Eco model will benefit farming’s back pocket
Greenpeace won’t sit around in a boardroom while industrial dairying expands, writes Genevieve Toop.
OPINION: Dairynz’s failed attempt to shutdown Greenpeace’s ‘‘dirty rivers’’ television advertisement is yet another example of a desperate lobby group fiddling while Rome burns.
By spending considerable resources ignoring the science, the group continues to prevaricate as our water gets dirtier.
Sixty-two per cent of our monitored rivers are unsafe to swim in – and that is clearly unacceptable to the majority of New Zealanders.
Revelations that the dairy industry wants to extract water from the source of the worldfamous Pupu Springs to increase cow numbers in Golden Bay is a clear example of how far the expansionist dairying lobby is prepared to go. To pollute Te Waikoropupu Springs, a national and international treasure, is surely the act of extremists.
Dairynz’s complete lack of willingness to take meaningful action on polluted waterways has left the industry wide open to public outrage. This attitude, held by supposed industry leaders, has left farmers without the information to make the systemic changes that will save our rivers.
Greenpeace welcomes the recent overtures from Dairynz to work with them on this problem. However, we’re not going to sit around in a boardroom compromising while industrial dairy farming expands.
We hope that Dairynz’s recent backdown signals a willingness to help farmers with the vital transition away from the polluting industrial dairy model to an ecological farming model that looks after our rivers.
Unfortunately, judging by the group’s refusal to accept the Advertising Standards Authority’s ruling that our advert was not misleading, it doesn’t seem likely.
It’s not just the water issue that Dairynz is prevaricating about. It has done little to address the issue of farm debt ballooning out of control and putting financial strain on farming families.

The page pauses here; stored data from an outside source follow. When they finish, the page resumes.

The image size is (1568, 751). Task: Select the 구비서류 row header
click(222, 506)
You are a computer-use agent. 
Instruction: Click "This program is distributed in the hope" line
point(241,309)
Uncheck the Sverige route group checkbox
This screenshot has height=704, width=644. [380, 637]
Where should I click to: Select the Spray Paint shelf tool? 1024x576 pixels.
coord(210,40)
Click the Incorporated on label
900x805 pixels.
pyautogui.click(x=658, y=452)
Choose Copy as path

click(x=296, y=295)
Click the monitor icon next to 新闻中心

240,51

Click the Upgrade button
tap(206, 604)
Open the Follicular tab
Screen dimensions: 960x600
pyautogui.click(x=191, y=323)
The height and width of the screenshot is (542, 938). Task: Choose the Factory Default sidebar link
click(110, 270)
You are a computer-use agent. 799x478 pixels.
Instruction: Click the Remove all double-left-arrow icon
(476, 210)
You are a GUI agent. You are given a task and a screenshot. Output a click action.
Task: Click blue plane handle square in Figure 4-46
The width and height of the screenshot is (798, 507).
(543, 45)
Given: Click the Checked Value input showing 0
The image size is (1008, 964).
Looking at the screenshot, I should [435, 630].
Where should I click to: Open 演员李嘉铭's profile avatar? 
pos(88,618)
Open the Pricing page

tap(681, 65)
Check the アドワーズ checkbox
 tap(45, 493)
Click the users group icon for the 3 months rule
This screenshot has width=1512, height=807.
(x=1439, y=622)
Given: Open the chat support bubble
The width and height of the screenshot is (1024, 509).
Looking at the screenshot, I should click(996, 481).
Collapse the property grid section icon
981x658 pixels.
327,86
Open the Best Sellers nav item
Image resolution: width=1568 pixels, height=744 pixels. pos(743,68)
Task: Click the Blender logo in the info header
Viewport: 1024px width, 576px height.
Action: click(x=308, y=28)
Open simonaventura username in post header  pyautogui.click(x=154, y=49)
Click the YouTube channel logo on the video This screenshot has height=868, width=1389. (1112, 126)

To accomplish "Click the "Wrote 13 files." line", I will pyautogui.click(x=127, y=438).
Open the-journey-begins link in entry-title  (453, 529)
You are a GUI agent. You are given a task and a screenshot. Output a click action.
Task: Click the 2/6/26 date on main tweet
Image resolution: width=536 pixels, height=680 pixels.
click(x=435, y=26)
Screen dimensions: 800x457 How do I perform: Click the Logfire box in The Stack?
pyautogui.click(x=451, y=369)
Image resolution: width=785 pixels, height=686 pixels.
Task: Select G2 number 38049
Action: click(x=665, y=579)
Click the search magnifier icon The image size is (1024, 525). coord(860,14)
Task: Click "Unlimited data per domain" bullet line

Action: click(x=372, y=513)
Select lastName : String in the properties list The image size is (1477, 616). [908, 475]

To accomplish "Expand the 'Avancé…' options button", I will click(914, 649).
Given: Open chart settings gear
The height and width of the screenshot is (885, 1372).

Dairy farmers have come under pressure to buy more and more fertilisers, expensive irrigation equipment and supplementary feed for their ever-growing herds.
The Reserve Bank estimates that dairy farm debt has tripled in the past 13 years to $38 billion.
Ecological farming is an innovative model of farming that uses diversity and natural systems to boost productivity without the need for destructive chemical fertilisers or large-scale irrigation.
It requires fewer cows and fewer chemicals to produce highvalue, environmentally sound products and resilient farms.
A report by Agresearch that compared dairy farming models confirmed that the low-input, lowintensity farms that didn’t use chemical nitrogen fertiliser and kept lower numbers of cows per hectare produced the most milk per cow per year.
This model was the best environmental performer; it was also the least financially risky and was more profitable when milkprice payouts were low.
Rather than advocate for this model, Dairynz has actively supported plans to build think-big irrigation schemes which, if built, would allow the number of dairy cows to spiral out of control.
There are already too many cows for our waterways to cope with. Overstocking and farming on marginal land drives nitrogen pollution into our waterways.
This cannot be mitigated away by fences and riverside tree planting. The only option is to reduce cow numbers, fast.
Greenpeace has been visiting and talking with farmers who are finding innovative ways to build more resilient and environmentally friendly farms.
Now, we are releasing a new video to help people understand the science behind the campaign to stop big irrigation and cut cow numbers. It’s called ‘‘Mildred and the piss-apocalypse’’ and explains how cow urine travels through the soil and into the groundwater, poisoning rivers and aquifers with nitrates. It also explains how ecological farming works.
Our video calls on Kiwis to support an ecological farming future because that is the only thing that will save our rivers.
Genevieve Toop is Greenpeace NZ’S sustainable agriculture campaigner.